▸ What the exercise asks: Output the entries that follow character for character. Leave every image out.

▸ Supplied material:
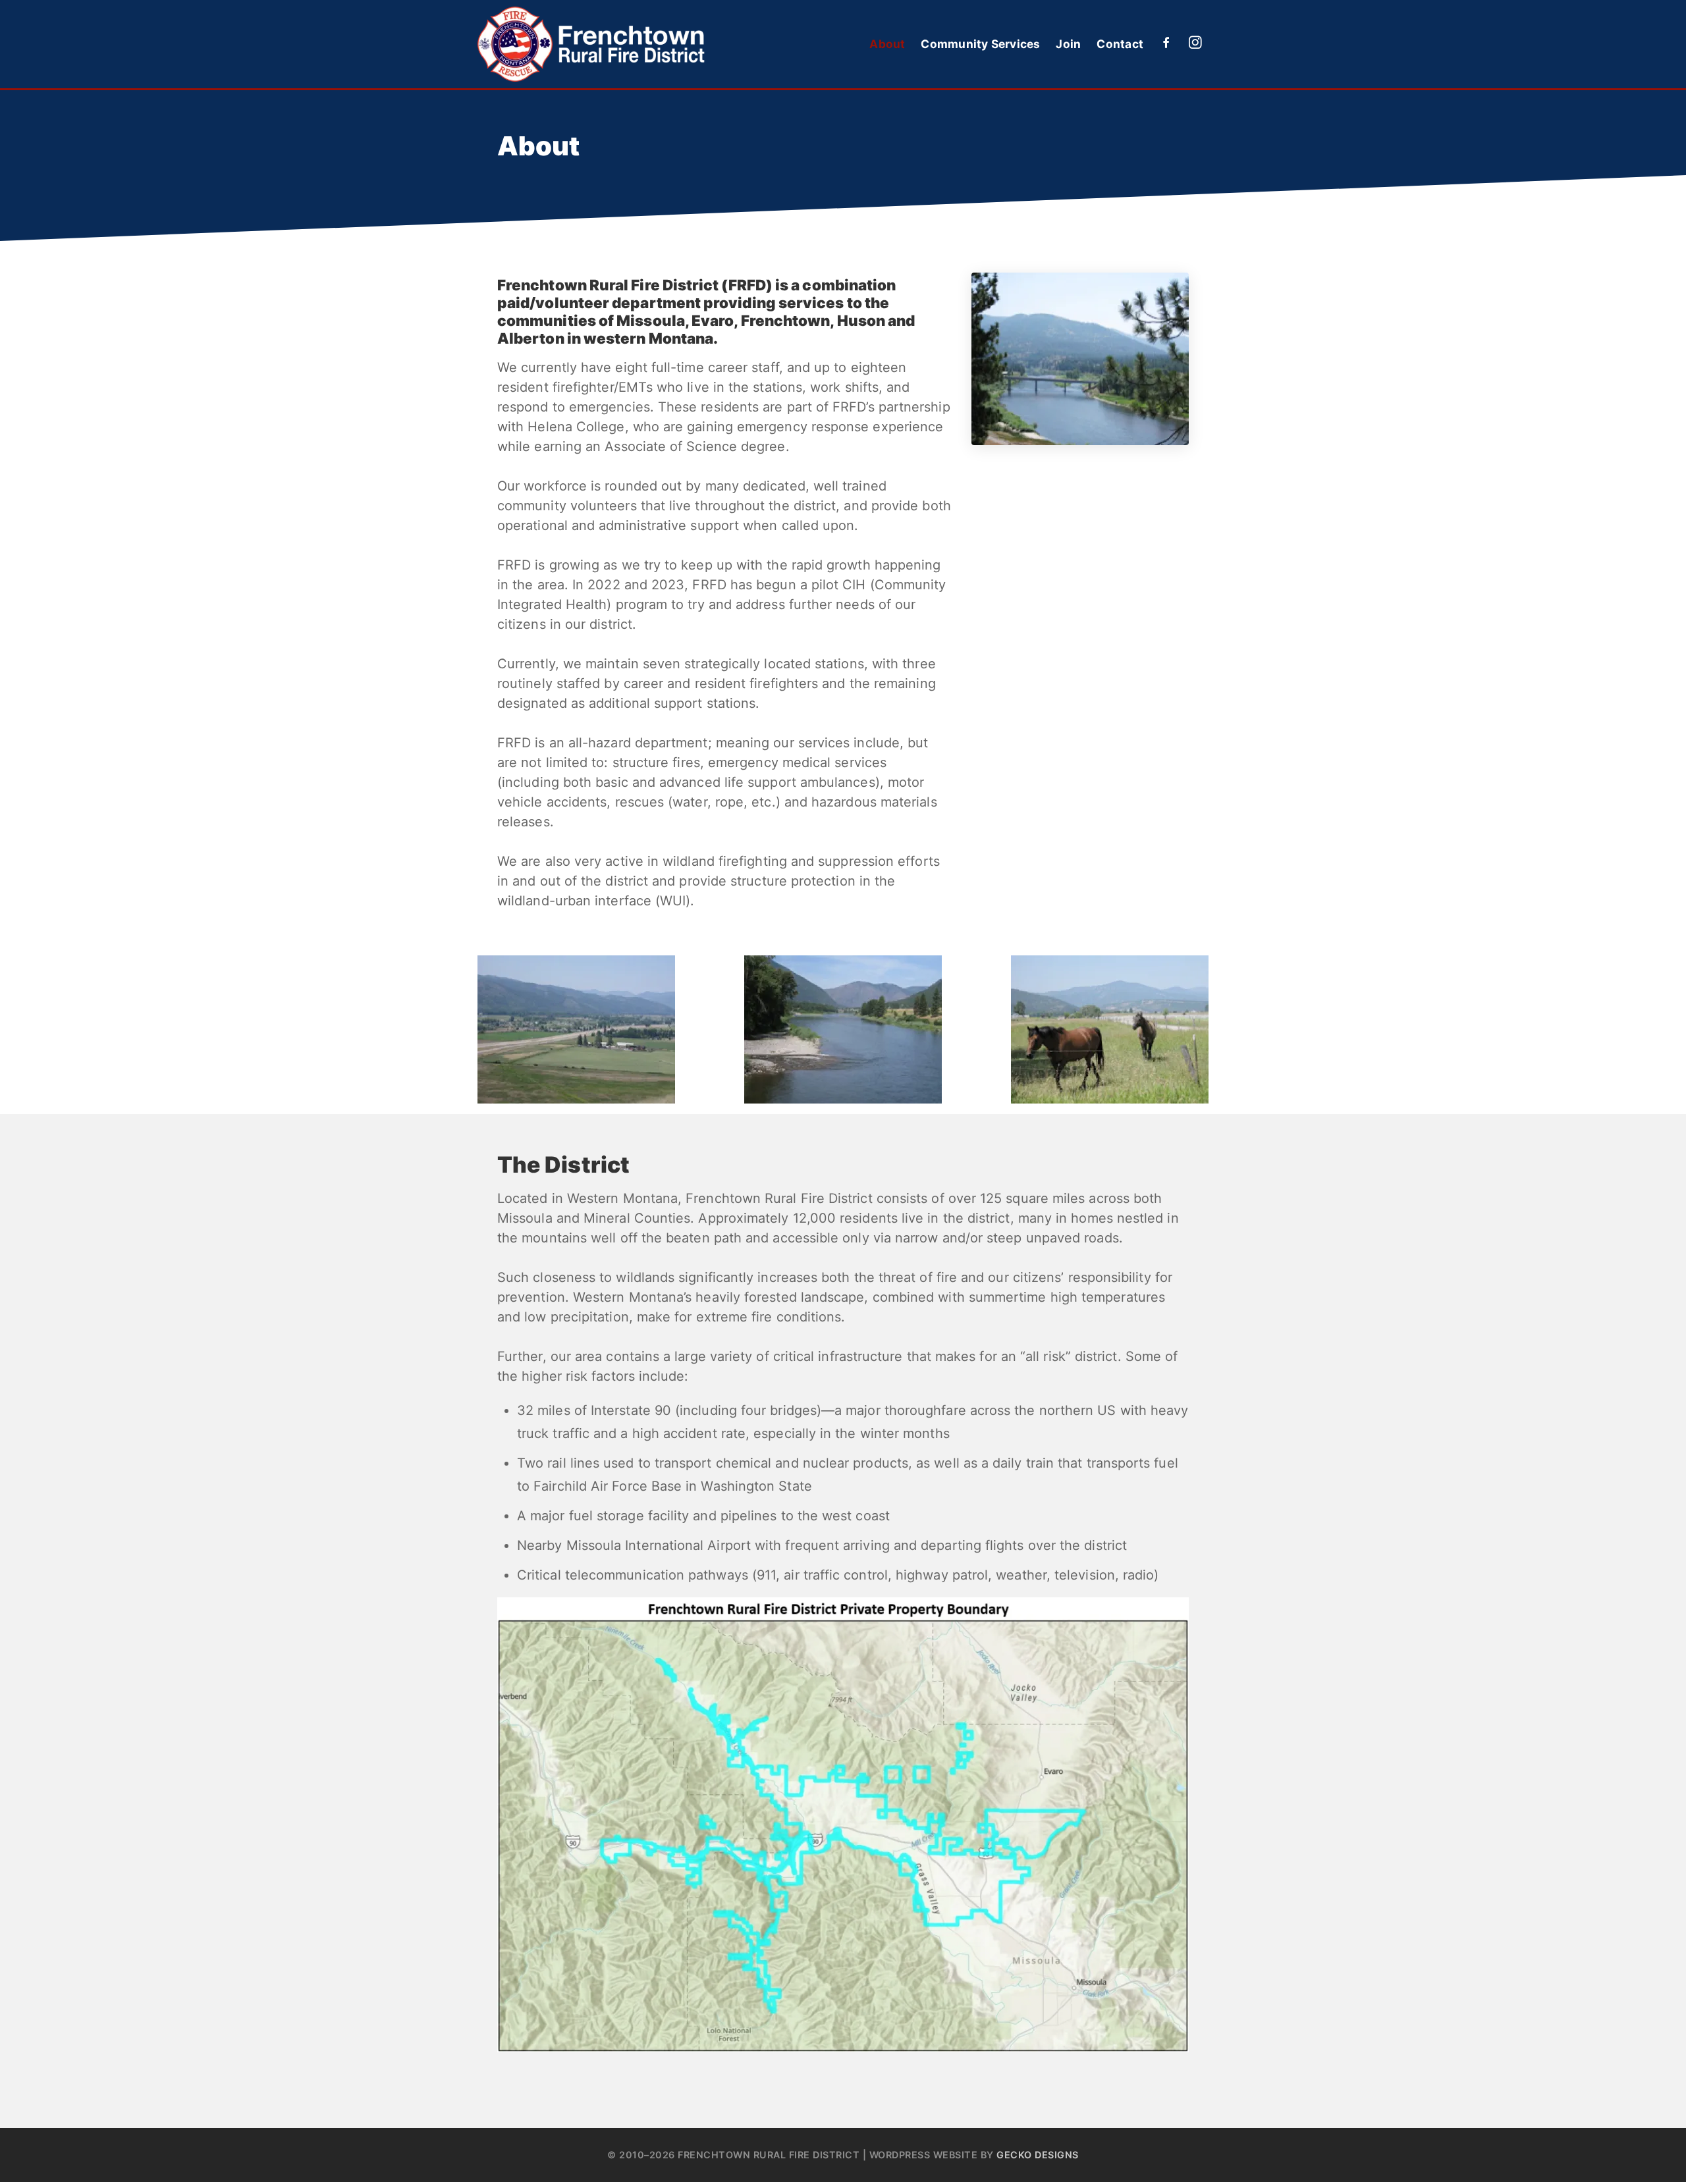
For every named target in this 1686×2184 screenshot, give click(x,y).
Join (1068, 44)
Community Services (980, 44)
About (887, 44)
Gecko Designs (1037, 2154)
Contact (1120, 44)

▸ Exercise response:
For every named target in this 1686×2184 screenshot, give click(x,y).
Join (1068, 44)
Community Services (980, 44)
About (887, 44)
Gecko Designs (1037, 2154)
Contact (1120, 44)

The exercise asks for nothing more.